The Targum Pseudo-Jonathan sharpens the blade. It tells us Jacob gave Esau bread and lentil pottage, and Esau ate and drank and arose and went — "and Esau scorned the birthright, and the portion of the world that cometh."

There are those two little words again: the world that cometh. Pseudo-Jonathan keeps pressing the point. What Esau walked away from that day was not just priestly duty. It was olam ha-ba itself — the portion in the world-to-come that the firstborn was supposed to carry.

Why does the Targum add this line twice?

Because the Torah's silence is deafening. The verse says Esau "despised" the birthright, but it does not say what he despised about it. Pseudo-Jonathan, composed in Aramaic over centuries and widely taught to Jews who did not read Hebrew fluently, fills in the silence with theology. The birthright was not real estate. It was a seat at the table of eternity. And Esau, belly full, walked out.

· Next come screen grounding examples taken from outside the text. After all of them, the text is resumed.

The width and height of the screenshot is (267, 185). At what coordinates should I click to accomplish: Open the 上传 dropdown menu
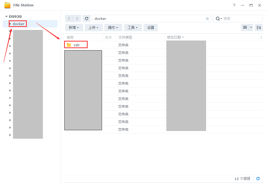coord(94,28)
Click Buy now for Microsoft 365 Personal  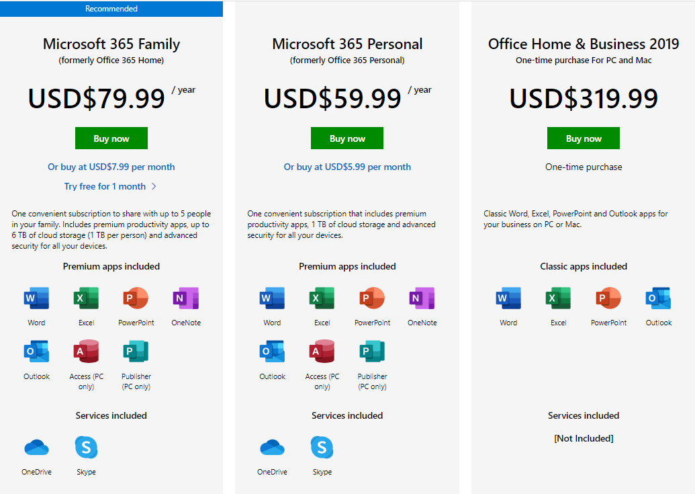click(x=346, y=138)
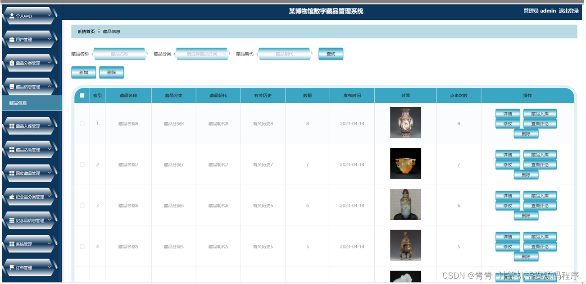Expand the 纪念品分类管理 sidebar section

(x=32, y=196)
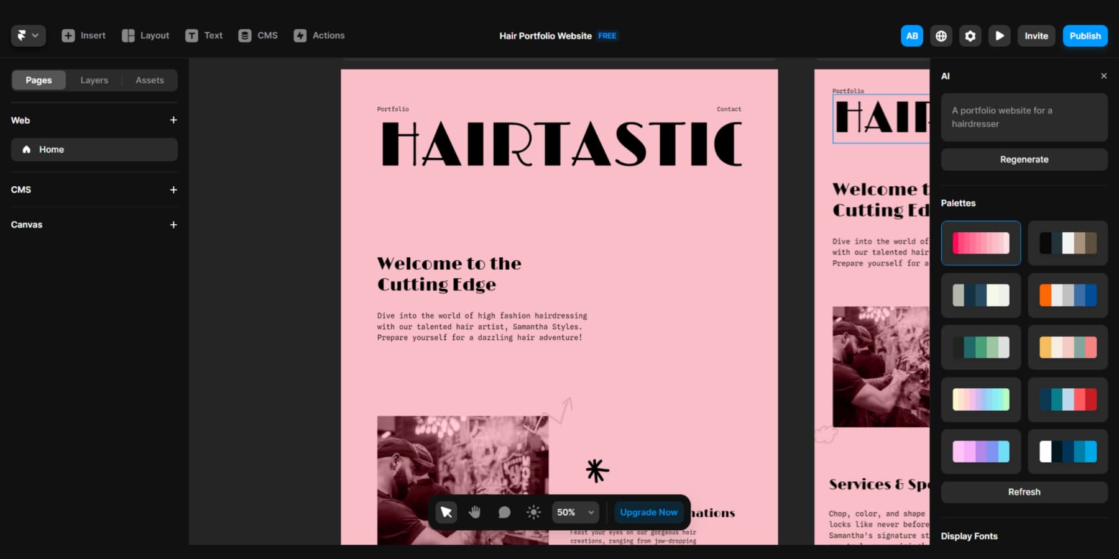Open the CMS panel from the toolbar

coord(257,35)
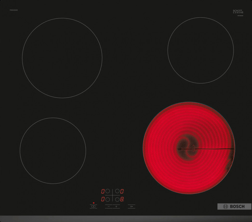Click the rear-right heat level digit
Screen dimensions: 252x222
(x=122, y=191)
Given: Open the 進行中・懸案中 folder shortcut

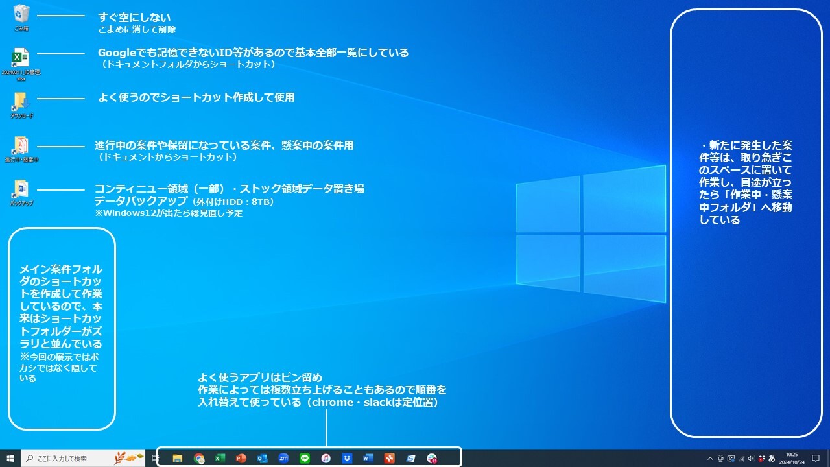Looking at the screenshot, I should click(21, 147).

The rabbis' verdict on speed

Notice the pace of Esau's day: ate, drank, rose, went, scorned. The sages loved to point out that sacred things take time. Berakhot teaches patience in prayer. Pirkei Avot teaches deliberation in judgment. But Esau does everything fast — including throw away his soul.

Pseudo-Jonathan leaves us with the same haunting question its first verse posed: what do we eat, drink, and walk away from without noticing?